### Records shown
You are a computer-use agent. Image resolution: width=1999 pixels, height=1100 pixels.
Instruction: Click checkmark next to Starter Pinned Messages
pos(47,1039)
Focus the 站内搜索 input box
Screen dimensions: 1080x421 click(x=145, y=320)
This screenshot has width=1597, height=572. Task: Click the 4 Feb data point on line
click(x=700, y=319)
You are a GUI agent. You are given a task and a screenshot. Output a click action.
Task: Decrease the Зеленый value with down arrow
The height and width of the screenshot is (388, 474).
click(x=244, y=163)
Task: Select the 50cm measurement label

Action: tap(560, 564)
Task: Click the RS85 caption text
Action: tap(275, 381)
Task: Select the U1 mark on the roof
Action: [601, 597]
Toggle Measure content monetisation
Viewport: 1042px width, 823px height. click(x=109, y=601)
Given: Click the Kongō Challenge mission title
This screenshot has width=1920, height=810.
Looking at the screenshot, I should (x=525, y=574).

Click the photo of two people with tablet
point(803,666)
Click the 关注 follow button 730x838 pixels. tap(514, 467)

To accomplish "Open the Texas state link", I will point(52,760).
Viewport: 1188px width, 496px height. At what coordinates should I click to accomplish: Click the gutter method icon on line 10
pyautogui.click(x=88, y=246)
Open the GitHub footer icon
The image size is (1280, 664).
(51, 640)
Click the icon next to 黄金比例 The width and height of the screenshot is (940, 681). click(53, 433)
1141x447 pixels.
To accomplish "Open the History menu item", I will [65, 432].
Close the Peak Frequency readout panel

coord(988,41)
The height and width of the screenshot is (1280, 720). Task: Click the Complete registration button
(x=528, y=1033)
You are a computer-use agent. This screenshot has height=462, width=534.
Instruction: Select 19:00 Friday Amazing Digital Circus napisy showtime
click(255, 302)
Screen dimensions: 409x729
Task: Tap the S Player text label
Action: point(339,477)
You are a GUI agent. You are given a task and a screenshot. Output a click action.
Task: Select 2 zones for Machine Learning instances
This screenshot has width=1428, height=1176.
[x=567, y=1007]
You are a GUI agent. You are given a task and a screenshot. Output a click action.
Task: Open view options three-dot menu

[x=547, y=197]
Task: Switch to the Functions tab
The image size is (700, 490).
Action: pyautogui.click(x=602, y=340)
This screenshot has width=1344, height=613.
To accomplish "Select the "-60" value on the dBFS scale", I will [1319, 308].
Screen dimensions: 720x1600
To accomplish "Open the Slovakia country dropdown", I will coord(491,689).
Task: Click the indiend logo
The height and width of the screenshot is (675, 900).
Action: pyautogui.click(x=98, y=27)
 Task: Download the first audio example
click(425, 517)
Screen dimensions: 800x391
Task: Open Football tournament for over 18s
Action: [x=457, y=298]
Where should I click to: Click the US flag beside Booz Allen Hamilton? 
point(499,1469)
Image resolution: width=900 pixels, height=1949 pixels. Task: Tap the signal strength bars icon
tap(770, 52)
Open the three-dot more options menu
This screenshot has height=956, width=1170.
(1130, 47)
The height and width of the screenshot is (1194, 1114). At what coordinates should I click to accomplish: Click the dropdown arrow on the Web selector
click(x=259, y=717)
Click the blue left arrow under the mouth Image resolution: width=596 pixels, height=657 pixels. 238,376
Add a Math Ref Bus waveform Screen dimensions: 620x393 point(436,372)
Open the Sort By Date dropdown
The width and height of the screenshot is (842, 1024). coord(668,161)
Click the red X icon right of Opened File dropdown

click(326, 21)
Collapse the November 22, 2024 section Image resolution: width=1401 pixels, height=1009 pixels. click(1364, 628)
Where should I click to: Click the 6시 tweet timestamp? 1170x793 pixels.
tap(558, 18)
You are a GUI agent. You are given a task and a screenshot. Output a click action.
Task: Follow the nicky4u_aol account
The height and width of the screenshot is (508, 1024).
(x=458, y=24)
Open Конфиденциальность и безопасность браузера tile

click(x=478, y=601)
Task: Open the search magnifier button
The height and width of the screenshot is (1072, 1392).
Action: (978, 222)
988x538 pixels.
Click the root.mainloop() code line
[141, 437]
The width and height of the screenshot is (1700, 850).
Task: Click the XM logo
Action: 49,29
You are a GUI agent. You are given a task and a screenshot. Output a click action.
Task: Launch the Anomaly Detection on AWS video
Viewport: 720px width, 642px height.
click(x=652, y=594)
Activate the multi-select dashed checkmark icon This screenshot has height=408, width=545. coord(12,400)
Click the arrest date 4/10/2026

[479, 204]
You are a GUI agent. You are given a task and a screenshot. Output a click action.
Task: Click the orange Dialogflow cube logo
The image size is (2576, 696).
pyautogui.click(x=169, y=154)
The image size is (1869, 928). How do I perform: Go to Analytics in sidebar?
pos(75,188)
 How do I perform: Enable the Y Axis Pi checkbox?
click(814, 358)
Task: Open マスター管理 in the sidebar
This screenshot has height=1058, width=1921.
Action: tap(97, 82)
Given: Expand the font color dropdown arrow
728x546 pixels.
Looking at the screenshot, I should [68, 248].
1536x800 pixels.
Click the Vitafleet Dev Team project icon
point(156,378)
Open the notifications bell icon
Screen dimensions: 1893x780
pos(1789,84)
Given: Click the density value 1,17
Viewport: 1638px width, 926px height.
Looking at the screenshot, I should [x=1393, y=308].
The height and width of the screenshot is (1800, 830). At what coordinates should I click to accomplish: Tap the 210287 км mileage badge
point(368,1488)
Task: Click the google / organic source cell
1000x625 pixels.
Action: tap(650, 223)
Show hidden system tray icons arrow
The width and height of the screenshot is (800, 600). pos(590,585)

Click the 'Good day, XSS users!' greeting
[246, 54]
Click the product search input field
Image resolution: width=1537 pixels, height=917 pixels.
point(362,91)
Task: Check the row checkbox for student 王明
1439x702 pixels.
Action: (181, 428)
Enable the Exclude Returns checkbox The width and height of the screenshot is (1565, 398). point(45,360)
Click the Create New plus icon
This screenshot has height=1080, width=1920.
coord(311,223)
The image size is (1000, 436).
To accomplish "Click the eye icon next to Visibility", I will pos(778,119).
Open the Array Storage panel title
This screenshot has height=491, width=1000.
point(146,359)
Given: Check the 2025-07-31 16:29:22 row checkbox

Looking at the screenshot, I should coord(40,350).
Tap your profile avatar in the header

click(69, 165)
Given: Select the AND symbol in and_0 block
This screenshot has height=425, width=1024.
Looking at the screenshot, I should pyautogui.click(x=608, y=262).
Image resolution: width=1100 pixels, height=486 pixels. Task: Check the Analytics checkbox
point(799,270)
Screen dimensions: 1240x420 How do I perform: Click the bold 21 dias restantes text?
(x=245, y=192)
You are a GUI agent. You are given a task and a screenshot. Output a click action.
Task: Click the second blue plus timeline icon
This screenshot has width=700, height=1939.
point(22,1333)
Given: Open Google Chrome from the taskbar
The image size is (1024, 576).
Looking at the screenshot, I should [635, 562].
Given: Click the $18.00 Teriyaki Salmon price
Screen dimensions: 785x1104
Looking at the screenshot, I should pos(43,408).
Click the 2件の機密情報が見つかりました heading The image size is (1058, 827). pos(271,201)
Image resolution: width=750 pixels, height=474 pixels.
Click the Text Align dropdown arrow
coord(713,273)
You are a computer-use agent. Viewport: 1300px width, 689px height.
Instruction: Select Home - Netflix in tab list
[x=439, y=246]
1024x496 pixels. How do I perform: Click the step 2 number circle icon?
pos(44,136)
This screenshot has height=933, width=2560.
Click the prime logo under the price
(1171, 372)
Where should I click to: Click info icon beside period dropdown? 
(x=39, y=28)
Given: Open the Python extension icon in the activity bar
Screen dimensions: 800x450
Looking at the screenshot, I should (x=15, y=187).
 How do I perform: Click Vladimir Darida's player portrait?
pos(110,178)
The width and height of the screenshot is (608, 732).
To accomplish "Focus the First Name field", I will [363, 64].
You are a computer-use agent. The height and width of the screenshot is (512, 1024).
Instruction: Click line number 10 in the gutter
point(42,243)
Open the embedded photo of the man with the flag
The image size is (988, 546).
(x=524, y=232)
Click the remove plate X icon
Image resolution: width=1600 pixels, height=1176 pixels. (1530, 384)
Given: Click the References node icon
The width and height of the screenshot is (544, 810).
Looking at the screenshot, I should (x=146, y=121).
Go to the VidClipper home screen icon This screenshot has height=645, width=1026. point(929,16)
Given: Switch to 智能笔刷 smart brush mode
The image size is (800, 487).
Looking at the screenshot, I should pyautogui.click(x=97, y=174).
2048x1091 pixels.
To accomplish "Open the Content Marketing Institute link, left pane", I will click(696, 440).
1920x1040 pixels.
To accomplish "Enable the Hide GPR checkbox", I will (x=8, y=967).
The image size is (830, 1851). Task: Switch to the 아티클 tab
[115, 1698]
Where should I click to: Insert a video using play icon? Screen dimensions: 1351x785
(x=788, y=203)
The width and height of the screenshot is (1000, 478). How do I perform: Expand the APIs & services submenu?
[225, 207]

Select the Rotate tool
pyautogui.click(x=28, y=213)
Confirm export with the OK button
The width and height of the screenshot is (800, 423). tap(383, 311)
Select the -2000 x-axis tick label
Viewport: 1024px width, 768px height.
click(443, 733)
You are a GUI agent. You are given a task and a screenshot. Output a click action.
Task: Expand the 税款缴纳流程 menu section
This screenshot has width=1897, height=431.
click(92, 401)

### Exercise objective
In the entries above, count each line that includes "blue" and report the total with no other text.

### The completed task
2